Copy the entries exactly. Leave out any pictures.

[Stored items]
──────────────────────────────

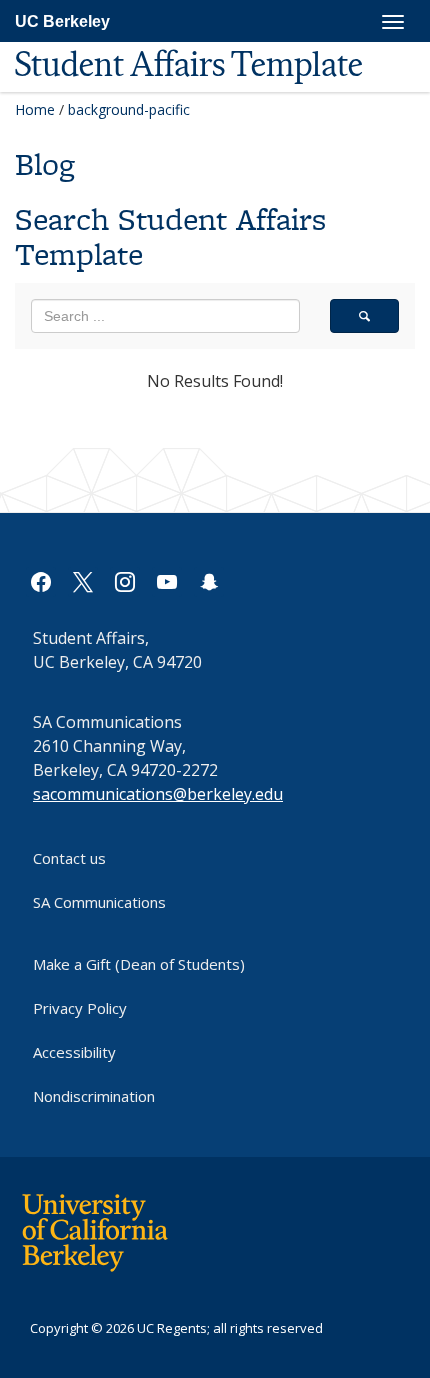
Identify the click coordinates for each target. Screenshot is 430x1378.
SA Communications (99, 902)
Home (35, 109)
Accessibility (74, 1052)
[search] (365, 316)
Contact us (69, 858)
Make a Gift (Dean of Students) (139, 964)
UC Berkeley (62, 21)
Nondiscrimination (94, 1096)
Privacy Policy (80, 1008)
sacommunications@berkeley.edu (158, 794)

──────────────────────────────

**EXERCISE RESPONSE:**
Identify the click coordinates for each target. Screenshot is 430x1378.
SA Communications (99, 902)
Home (35, 109)
Accessibility (74, 1052)
[search] (365, 316)
Contact us (69, 858)
Make a Gift (Dean of Students) (139, 964)
UC Berkeley (62, 21)
Nondiscrimination (94, 1096)
Privacy Policy (80, 1008)
sacommunications@berkeley.edu (158, 794)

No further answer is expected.